Copy out each of the following records word for word, with the same characters, spacing and line breaks.

----

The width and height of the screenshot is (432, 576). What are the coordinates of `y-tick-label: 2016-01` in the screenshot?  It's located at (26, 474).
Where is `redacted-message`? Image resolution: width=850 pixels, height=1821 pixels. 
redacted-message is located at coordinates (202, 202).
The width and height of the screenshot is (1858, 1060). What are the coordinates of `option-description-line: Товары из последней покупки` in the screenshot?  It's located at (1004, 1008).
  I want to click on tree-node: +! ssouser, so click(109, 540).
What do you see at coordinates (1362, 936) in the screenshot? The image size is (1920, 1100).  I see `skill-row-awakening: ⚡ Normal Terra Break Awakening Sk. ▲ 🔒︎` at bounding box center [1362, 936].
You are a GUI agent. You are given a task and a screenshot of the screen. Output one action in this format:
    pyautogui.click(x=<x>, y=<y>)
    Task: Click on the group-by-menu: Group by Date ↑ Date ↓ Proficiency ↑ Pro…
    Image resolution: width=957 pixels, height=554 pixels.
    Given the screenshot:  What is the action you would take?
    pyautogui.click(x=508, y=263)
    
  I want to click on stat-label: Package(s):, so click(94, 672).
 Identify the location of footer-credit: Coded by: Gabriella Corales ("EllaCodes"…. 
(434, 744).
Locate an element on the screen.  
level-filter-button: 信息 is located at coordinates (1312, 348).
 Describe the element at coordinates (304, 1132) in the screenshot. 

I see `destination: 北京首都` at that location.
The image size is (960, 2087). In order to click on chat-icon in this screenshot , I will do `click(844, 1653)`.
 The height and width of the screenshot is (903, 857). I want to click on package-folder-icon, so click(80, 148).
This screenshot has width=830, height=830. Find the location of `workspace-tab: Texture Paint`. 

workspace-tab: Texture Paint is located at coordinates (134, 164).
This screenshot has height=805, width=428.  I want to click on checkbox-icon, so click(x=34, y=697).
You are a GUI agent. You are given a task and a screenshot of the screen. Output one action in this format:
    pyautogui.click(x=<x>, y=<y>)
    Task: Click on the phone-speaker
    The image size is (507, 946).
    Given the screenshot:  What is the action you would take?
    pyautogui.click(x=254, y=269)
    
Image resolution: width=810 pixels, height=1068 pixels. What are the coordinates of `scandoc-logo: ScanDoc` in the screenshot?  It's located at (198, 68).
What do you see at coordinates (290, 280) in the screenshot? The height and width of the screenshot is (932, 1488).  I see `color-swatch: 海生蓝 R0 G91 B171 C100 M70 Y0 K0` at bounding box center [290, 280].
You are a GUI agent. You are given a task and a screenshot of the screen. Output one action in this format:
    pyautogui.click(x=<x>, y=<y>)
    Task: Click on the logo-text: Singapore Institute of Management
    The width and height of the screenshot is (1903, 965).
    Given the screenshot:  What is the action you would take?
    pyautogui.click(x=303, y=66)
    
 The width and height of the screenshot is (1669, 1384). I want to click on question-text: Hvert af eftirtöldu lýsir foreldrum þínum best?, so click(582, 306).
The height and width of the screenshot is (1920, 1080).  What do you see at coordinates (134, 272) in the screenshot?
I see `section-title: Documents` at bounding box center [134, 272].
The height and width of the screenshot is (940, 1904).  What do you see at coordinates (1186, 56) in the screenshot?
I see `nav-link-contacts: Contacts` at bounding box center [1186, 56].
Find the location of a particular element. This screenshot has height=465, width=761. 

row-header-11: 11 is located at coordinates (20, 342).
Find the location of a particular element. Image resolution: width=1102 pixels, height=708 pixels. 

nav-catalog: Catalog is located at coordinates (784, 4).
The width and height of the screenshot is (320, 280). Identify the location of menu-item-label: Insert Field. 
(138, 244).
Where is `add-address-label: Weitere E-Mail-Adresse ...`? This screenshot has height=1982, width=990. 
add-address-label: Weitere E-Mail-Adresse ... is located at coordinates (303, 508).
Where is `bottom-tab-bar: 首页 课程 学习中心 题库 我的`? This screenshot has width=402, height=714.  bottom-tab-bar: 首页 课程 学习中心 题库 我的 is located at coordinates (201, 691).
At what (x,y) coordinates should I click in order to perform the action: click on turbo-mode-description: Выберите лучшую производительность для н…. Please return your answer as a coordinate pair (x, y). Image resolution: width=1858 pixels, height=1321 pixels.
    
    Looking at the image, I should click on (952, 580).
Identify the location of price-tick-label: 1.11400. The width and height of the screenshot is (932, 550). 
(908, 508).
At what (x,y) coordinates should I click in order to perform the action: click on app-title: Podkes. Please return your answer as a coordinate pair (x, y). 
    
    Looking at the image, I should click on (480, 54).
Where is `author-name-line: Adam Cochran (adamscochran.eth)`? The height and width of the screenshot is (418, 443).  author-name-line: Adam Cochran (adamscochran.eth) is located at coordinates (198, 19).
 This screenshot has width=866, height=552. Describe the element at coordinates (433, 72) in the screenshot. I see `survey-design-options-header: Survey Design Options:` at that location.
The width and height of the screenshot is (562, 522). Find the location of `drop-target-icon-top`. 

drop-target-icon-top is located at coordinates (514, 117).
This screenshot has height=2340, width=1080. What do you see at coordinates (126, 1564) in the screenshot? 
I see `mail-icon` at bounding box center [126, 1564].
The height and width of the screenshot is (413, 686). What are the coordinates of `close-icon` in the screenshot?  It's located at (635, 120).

----

(Answer to the problem)
The width and height of the screenshot is (432, 576). What are the coordinates of `y-tick-label: 2016-01` in the screenshot?  It's located at (26, 474).
Where is `redacted-message`? Image resolution: width=850 pixels, height=1821 pixels. 
redacted-message is located at coordinates (202, 202).
The width and height of the screenshot is (1858, 1060). What are the coordinates of `option-description-line: Товары из последней покупки` in the screenshot?  It's located at (1004, 1008).
  I want to click on tree-node: +! ssouser, so click(109, 540).
What do you see at coordinates (1362, 936) in the screenshot? The image size is (1920, 1100).  I see `skill-row-awakening: ⚡ Normal Terra Break Awakening Sk. ▲ 🔒︎` at bounding box center [1362, 936].
You are a GUI agent. You are given a task and a screenshot of the screen. Output one action in this format:
    pyautogui.click(x=<x>, y=<y>)
    Task: Click on the group-by-menu: Group by Date ↑ Date ↓ Proficiency ↑ Pro…
    Image resolution: width=957 pixels, height=554 pixels.
    Given the screenshot:  What is the action you would take?
    pyautogui.click(x=508, y=263)
    
  I want to click on stat-label: Package(s):, so click(94, 672).
 Identify the location of footer-credit: Coded by: Gabriella Corales ("EllaCodes"…. 
(434, 744).
Locate an element on the screen.  
level-filter-button: 信息 is located at coordinates (1312, 348).
 Describe the element at coordinates (304, 1132) in the screenshot. 

I see `destination: 北京首都` at that location.
The image size is (960, 2087). In order to click on chat-icon in this screenshot , I will do `click(844, 1653)`.
 The height and width of the screenshot is (903, 857). I want to click on package-folder-icon, so click(80, 148).
This screenshot has width=830, height=830. Find the location of `workspace-tab: Texture Paint`. 

workspace-tab: Texture Paint is located at coordinates (134, 164).
This screenshot has height=805, width=428.  I want to click on checkbox-icon, so click(x=34, y=697).
You are a GUI agent. You are given a task and a screenshot of the screen. Output one action in this format:
    pyautogui.click(x=<x>, y=<y>)
    Task: Click on the phone-speaker
    The image size is (507, 946).
    Given the screenshot:  What is the action you would take?
    pyautogui.click(x=254, y=269)
    
Image resolution: width=810 pixels, height=1068 pixels. What are the coordinates of `scandoc-logo: ScanDoc` in the screenshot?  It's located at (198, 68).
What do you see at coordinates (290, 280) in the screenshot? The height and width of the screenshot is (932, 1488).  I see `color-swatch: 海生蓝 R0 G91 B171 C100 M70 Y0 K0` at bounding box center [290, 280].
You are a GUI agent. You are given a task and a screenshot of the screen. Output one action in this format:
    pyautogui.click(x=<x>, y=<y>)
    Task: Click on the logo-text: Singapore Institute of Management
    The width and height of the screenshot is (1903, 965).
    Given the screenshot:  What is the action you would take?
    pyautogui.click(x=303, y=66)
    
 The width and height of the screenshot is (1669, 1384). I want to click on question-text: Hvert af eftirtöldu lýsir foreldrum þínum best?, so click(582, 306).
The height and width of the screenshot is (1920, 1080).  What do you see at coordinates (134, 272) in the screenshot?
I see `section-title: Documents` at bounding box center [134, 272].
The height and width of the screenshot is (940, 1904).  What do you see at coordinates (1186, 56) in the screenshot?
I see `nav-link-contacts: Contacts` at bounding box center [1186, 56].
Find the location of a particular element. This screenshot has height=465, width=761. 

row-header-11: 11 is located at coordinates (20, 342).
Find the location of a particular element. Image resolution: width=1102 pixels, height=708 pixels. 

nav-catalog: Catalog is located at coordinates (784, 4).
The width and height of the screenshot is (320, 280). Identify the location of menu-item-label: Insert Field. 
(138, 244).
Where is `add-address-label: Weitere E-Mail-Adresse ...`? This screenshot has height=1982, width=990. 
add-address-label: Weitere E-Mail-Adresse ... is located at coordinates (303, 508).
Where is `bottom-tab-bar: 首页 课程 学习中心 题库 我的`? This screenshot has width=402, height=714.  bottom-tab-bar: 首页 课程 学习中心 题库 我的 is located at coordinates (201, 691).
At what (x,y) coordinates should I click in order to perform the action: click on turbo-mode-description: Выберите лучшую производительность для н…. Please return your answer as a coordinate pair (x, y). Image resolution: width=1858 pixels, height=1321 pixels.
    
    Looking at the image, I should click on (952, 580).
Identify the location of price-tick-label: 1.11400. The width and height of the screenshot is (932, 550). 
(908, 508).
At what (x,y) coordinates should I click in order to perform the action: click on app-title: Podkes. Please return your answer as a coordinate pair (x, y). 
    
    Looking at the image, I should click on (480, 54).
Where is `author-name-line: Adam Cochran (adamscochran.eth)`? The height and width of the screenshot is (418, 443).  author-name-line: Adam Cochran (adamscochran.eth) is located at coordinates (198, 19).
 This screenshot has width=866, height=552. Describe the element at coordinates (433, 72) in the screenshot. I see `survey-design-options-header: Survey Design Options:` at that location.
The width and height of the screenshot is (562, 522). Find the location of `drop-target-icon-top`. 

drop-target-icon-top is located at coordinates (514, 117).
This screenshot has height=2340, width=1080. What do you see at coordinates (126, 1564) in the screenshot? 
I see `mail-icon` at bounding box center [126, 1564].
The height and width of the screenshot is (413, 686). What are the coordinates of `close-icon` in the screenshot?  It's located at (635, 120).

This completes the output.